* **Exercise directions**:
Among the lines below, copy exactly those from the one with "Newsletter (28, 2458)" through the one with "Münzing Chemie (42, 980)", counting both ends.

* **Data to examine**:

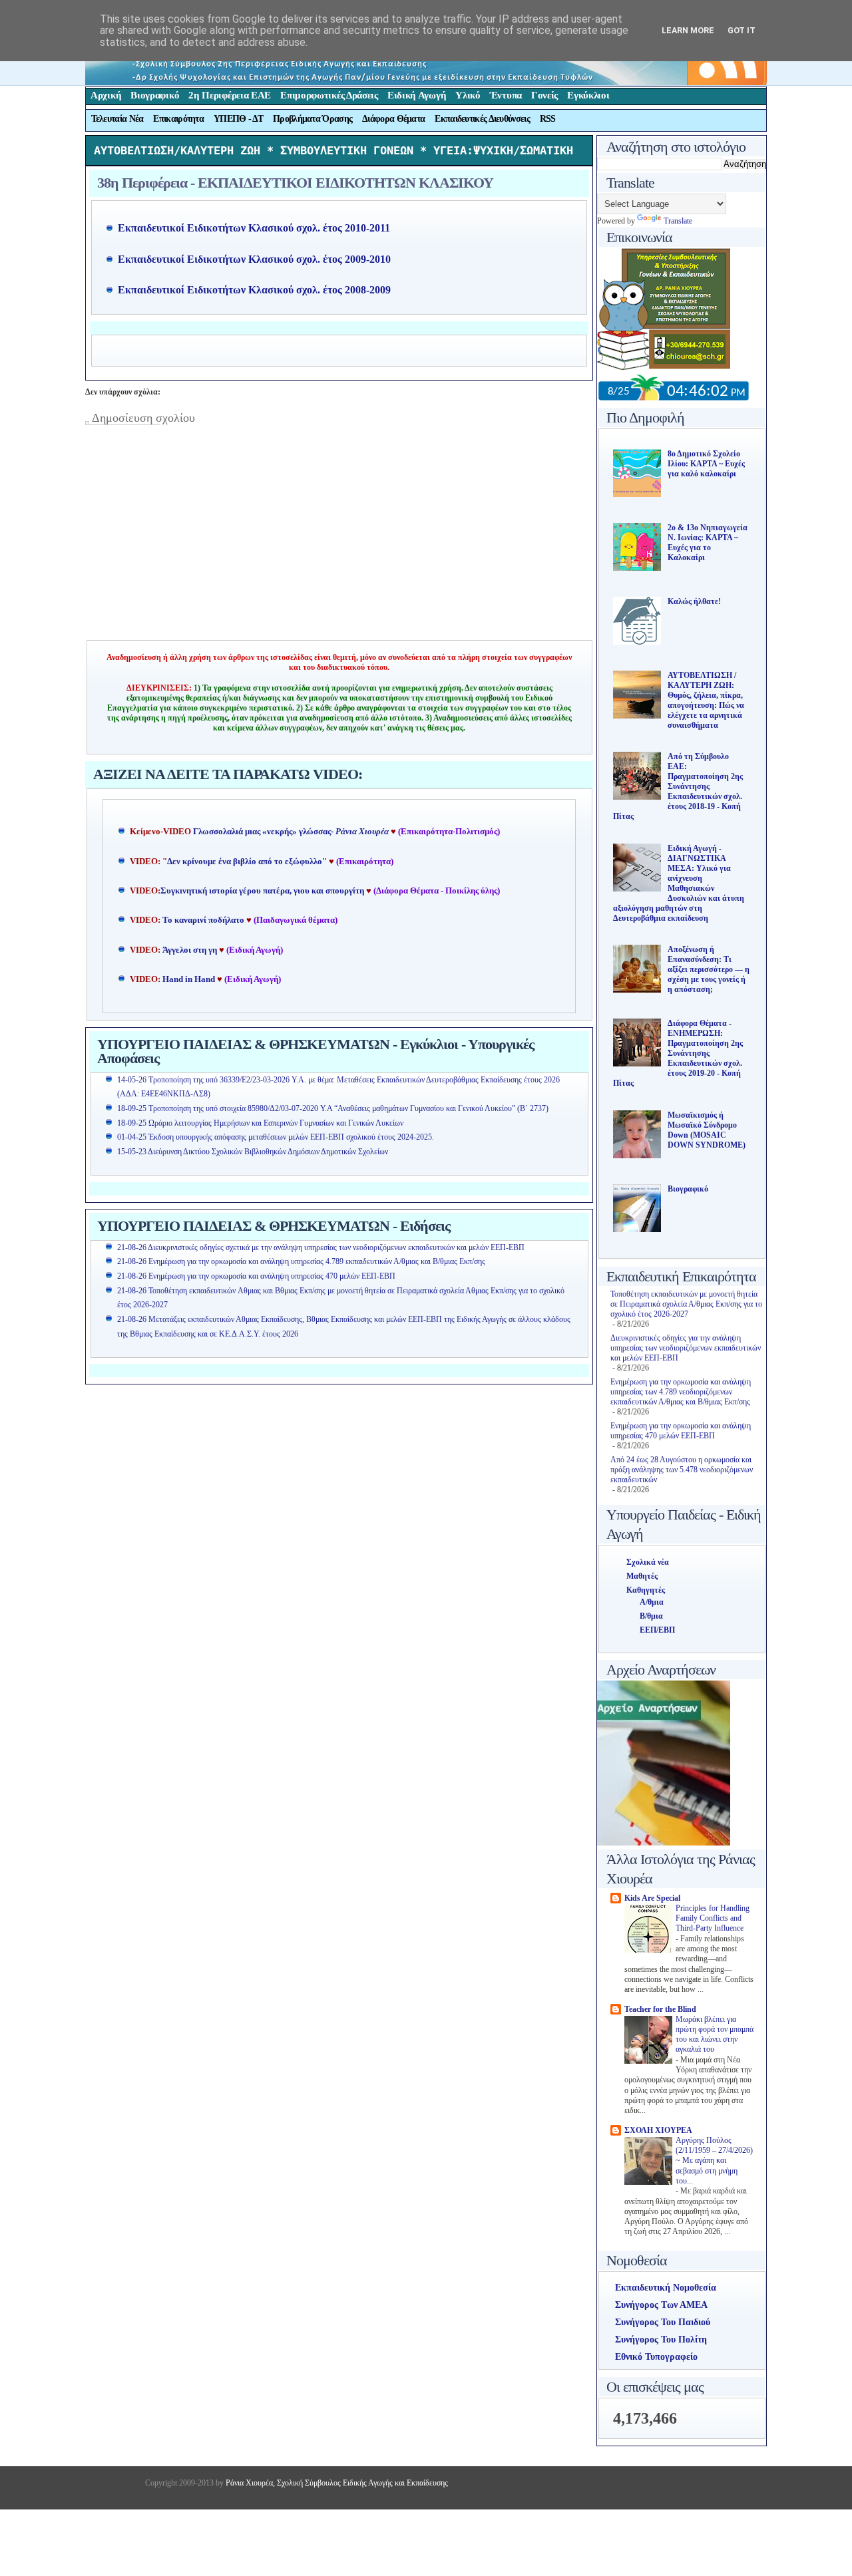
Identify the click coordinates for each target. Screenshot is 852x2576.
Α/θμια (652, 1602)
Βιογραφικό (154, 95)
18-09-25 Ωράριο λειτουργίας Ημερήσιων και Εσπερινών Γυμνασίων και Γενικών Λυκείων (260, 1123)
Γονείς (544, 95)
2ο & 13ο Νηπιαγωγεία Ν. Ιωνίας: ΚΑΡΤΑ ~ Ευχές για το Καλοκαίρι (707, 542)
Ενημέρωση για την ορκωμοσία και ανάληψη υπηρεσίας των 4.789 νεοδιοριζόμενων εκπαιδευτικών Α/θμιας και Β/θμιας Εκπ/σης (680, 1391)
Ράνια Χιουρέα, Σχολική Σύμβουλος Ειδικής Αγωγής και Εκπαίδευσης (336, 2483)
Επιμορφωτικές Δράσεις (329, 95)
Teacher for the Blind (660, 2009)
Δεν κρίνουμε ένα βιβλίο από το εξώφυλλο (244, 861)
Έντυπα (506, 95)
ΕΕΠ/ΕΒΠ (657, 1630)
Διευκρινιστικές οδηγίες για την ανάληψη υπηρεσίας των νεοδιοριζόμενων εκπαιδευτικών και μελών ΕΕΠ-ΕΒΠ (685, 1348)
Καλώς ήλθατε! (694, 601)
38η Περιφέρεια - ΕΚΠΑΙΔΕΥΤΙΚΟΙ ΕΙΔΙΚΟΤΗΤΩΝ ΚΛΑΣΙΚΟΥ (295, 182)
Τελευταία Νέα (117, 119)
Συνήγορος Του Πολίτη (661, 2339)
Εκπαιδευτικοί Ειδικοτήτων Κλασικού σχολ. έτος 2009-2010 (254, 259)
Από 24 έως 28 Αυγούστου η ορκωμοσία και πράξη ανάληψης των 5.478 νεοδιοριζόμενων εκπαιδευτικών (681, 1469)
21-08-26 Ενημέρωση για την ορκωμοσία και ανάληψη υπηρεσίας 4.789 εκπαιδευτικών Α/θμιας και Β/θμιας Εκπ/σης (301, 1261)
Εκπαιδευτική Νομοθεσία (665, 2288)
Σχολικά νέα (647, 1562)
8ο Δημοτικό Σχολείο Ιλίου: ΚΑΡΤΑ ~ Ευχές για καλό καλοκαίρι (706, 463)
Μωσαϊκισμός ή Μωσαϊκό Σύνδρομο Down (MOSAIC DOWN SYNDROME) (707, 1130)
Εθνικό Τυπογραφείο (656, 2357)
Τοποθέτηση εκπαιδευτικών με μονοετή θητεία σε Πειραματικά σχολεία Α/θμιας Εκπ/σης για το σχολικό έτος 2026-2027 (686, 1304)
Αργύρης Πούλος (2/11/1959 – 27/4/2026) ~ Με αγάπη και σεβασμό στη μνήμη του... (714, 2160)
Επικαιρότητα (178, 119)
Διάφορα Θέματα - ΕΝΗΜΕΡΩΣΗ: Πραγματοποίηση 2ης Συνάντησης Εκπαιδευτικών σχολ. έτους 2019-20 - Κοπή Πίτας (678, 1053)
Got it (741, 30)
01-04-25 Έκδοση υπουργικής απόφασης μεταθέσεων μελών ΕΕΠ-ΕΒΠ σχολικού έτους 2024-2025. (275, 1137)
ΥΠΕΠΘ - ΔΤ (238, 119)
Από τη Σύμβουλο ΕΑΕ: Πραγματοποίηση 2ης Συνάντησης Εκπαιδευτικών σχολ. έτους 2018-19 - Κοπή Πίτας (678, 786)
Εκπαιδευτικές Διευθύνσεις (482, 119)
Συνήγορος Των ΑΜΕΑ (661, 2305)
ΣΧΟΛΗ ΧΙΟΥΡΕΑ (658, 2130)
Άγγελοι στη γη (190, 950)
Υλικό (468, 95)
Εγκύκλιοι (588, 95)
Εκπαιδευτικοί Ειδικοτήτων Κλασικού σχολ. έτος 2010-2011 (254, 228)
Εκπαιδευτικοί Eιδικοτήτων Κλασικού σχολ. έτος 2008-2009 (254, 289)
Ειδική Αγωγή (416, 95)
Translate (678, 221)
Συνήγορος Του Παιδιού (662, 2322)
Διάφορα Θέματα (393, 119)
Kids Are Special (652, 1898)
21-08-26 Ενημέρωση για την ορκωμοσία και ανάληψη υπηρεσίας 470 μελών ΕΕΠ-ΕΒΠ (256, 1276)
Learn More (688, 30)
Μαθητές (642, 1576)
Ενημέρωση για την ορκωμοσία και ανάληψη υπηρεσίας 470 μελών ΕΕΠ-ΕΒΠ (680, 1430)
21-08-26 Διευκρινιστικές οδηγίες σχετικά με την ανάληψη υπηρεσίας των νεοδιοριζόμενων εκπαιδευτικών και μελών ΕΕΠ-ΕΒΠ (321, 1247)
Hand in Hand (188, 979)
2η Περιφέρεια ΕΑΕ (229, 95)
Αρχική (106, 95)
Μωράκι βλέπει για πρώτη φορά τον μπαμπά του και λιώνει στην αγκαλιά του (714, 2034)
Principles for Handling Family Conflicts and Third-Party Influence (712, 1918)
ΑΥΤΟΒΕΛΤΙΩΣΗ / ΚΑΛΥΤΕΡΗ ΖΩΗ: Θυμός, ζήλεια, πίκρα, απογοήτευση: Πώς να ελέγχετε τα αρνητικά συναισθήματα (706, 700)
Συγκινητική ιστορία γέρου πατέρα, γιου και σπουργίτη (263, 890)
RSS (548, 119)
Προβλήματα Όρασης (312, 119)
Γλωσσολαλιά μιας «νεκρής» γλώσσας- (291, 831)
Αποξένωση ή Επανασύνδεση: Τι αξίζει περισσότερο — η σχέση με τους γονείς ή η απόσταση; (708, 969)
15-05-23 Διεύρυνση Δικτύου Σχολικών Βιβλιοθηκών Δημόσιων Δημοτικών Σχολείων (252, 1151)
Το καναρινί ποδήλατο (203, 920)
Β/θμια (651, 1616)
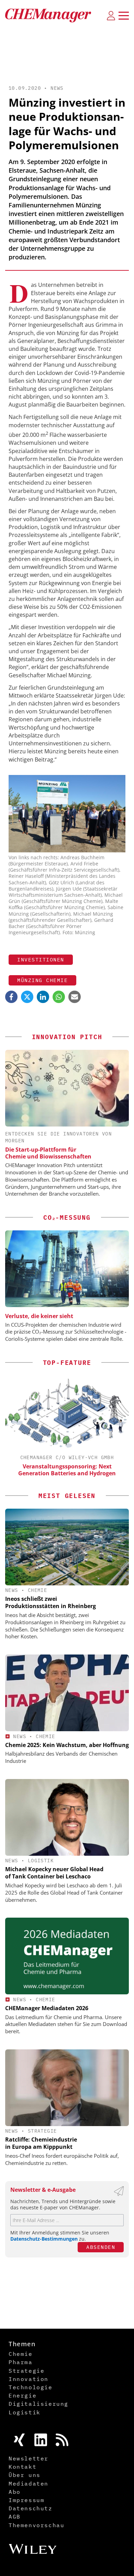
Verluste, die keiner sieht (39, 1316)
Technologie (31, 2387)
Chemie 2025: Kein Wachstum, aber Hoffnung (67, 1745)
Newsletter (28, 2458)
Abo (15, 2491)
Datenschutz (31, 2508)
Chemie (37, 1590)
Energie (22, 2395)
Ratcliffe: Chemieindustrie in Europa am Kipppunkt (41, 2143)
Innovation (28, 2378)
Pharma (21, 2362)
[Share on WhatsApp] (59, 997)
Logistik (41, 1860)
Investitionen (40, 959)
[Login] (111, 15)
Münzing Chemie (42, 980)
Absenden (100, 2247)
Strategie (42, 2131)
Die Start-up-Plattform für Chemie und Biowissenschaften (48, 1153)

* **Solution for this problem**:
Newsletter (28, 2458)
Abo (15, 2491)
Datenschutz (31, 2508)
Chemie (37, 1590)
Energie (22, 2395)
Ratcliffe: Chemieindustrie in Europa am Kipppunkt (41, 2143)
Innovation (28, 2378)
Pharma (21, 2362)
[Share on WhatsApp] (59, 997)
Logistik (41, 1860)
Investitionen (40, 959)
[Login] (111, 15)
Münzing Chemie (42, 980)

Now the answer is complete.